Mark Lyttleton admitted buying shares shortly before the public announcements about EnCore Oil and Cairn Energy after hearing privileged information from colleagues.
Lyttleton, who was arrested in 2013, dealt through an overseas asset manager trading on behalf of a Panamanian-registered company. As well as using an overseas shell company, registered in his wife's maiden name, Lyttleton also tried to cover his track by using an unregistered mobile.
Lyttleton is one of the highest profile figures in Britain to be sentenced for insider trading. His funds were popular with investors during the financial crisis as he posted positive returns and at the peak he personally managed assets worth about £4.5 billion ($5.6 billion). The fund manager gained the insider information during the course of his work at BlackRock.
Mark Steward, executive director of enforcement and market oversight at the Financial Conduct Authority, said in an emailed statement: "Lyttleton's insider dealing involved a gross abuse of the trust placed in him as a senior fund manager.

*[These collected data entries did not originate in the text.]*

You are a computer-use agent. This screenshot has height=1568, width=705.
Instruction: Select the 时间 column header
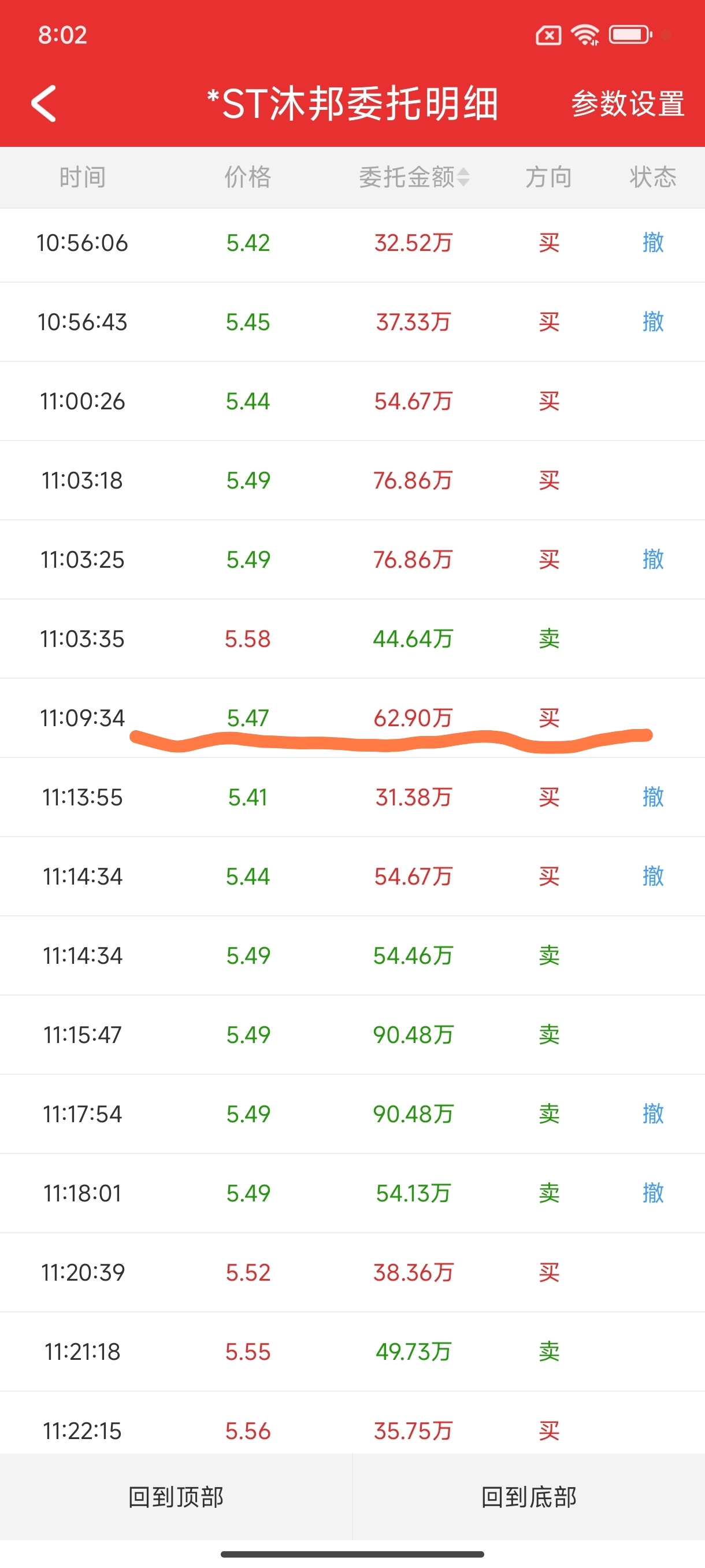point(82,177)
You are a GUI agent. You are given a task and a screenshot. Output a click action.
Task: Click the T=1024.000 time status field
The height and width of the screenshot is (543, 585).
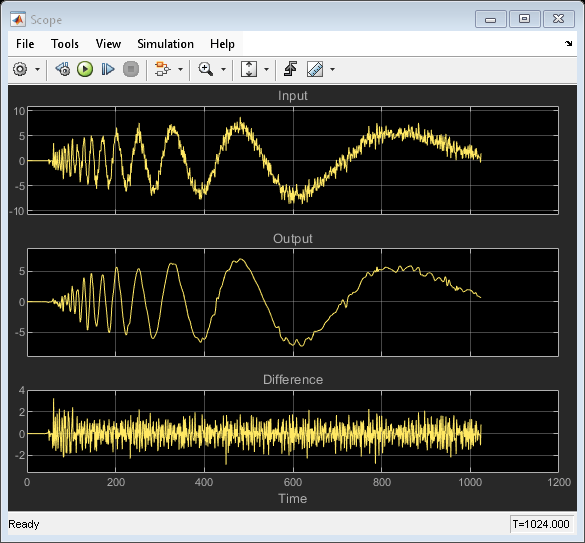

"He tried to hide his misconduct through the use of unregistered mobile phones and setting up a company in his wife's maiden name in an overseas jurisdiction. None of this meant he could avoid detection.
"Those who are tempted to insider deal, especially financial industry professionals, must know now they are more likely to be caught than ever before and, when caught, they will likely face a custodial sentence."